File Note 101: Rose English - Camden Art Centre

Essay by John Ellingsworth

 

 

Lost in Music Images References Quote Biography Credits

Lost in Music

In the lobby of the National Glass Centre in 2009 a young Chinese acrobat contorts herself through a series of astonishing postures and vertical splits while balancing a tower of glasses on a foot held over her head. It looks, of course, impossible. The glasses chime gently as they shake. Among the small audience most are watching closely and a few appear entirely transfixed, with open or covered mouths and a kind of accepting slackness of posture, as if absorption into the moment has suspended other processes – certain thoughts and points of awareness shut down as others light up incredibly.
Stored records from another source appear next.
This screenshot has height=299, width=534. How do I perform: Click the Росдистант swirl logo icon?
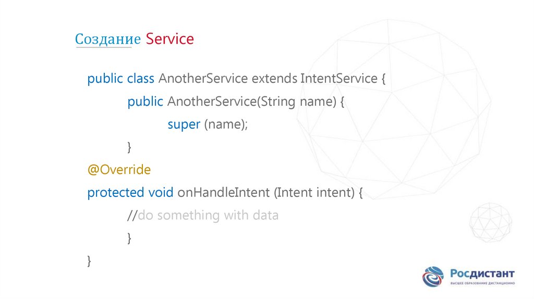tap(432, 277)
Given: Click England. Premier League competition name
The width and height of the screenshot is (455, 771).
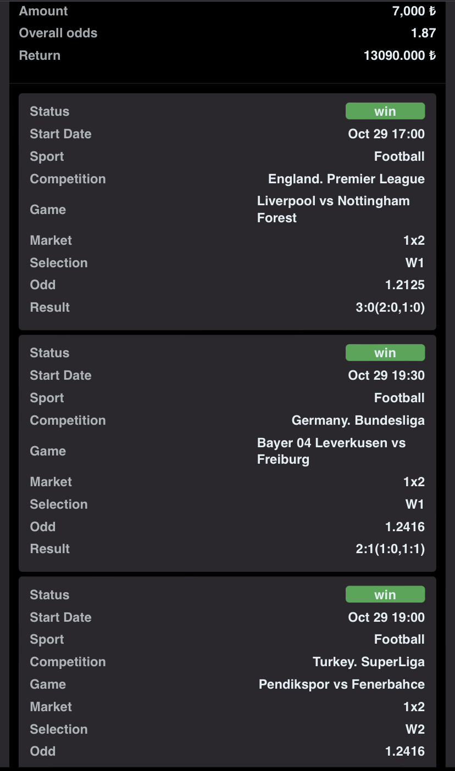Looking at the screenshot, I should 346,179.
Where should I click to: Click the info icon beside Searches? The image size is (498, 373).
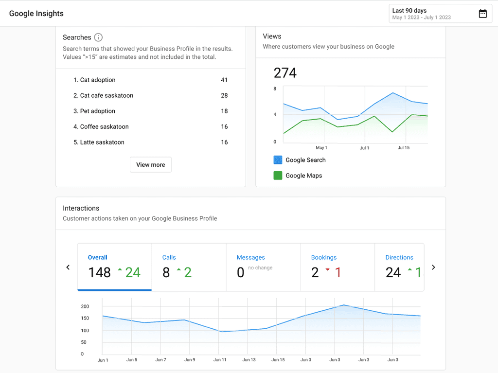coord(99,37)
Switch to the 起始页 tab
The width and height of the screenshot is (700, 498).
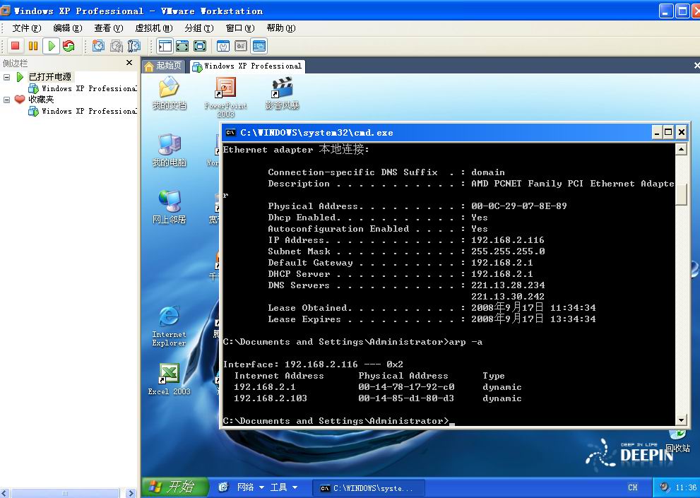click(x=164, y=66)
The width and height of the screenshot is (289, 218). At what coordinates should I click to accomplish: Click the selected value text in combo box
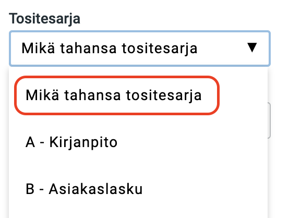(x=110, y=49)
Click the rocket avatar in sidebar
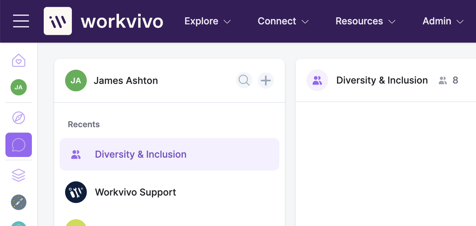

It’s only when the acrobat breaks a balance to reposition – only within that small fracture and its release of a few seconds – that they feel able to shift their own standing weight from one foot to the other…

Somehow it’s difficult to know where to begin. Lost in Music is a complex and wide-ranging project that connects three diverse mediums – acrobatics, glass and song – to investigate our experience of time, the effects of entropy, and the relationship (fractious, compromised, interdependent) between consciousness and reality. It is also a libretto shaped into an hour-long composition for singers and percussion, a collection of glass vessels (doubling as acrobatic props), a series of past workshops and performances with Chinese acrobats (small-scale), a planned future performance (very large-scale, perhaps impossible), and finally, not least, this exhibition. 

Maybe the simplest thing to say then is that Lost in Music started in 2003 with a libretto written in images and a very few words. Pinned on the wall of Rose’s studio, this sequence matched shots of Chinese acrobats taken from old books, images of molten glass being shaped, and pictures of electric luminescence with a series of couplets and short phrases. The texts resonated with these scenes while evoking the conceptual territory of a then concealed future work: ‘delicate persuasion’; ‘little falter’; ‘the pleasure of the possible’; ‘synaptic circus’; ‘prismatic thinking’; ‘alleviate anxiety with overarching elements’. 

Rose herself has described the emergence of these phrases as ‘very mysterious’ but on showing the libretto to a friend she was invited to China to work with performers from the state circus – young artists who were a generation on from those she had found in the pages of old books. Through the mid 2000s, she led workshops with Zhejiang Acrobatic Troupe, then with Shanghai Acrobatic Troupe, and was struck by the close communication, most of it unspoken, that flowed between the ensemble of acrobats. One of their disciplines was ‘pitching’ – an ancient art in which groups of acrobats join forces to propel a flyer through the air. The skill is seldom practiced outside of China, and has its roots in the tradition, millennia-old, of entire villages banding together to form itinerant performing troupes. Remembering the experience of the workshops, Rose talks about the connection that exists between these artists as the ‘synapse’: ‘I was working with a group of people who performed all day, every day with each other and had done for years, and there’s a particular synapse that exists as a result of doing that – a deep intelligence about how you catch each other, how you hold that balance, how you are together in space and time.’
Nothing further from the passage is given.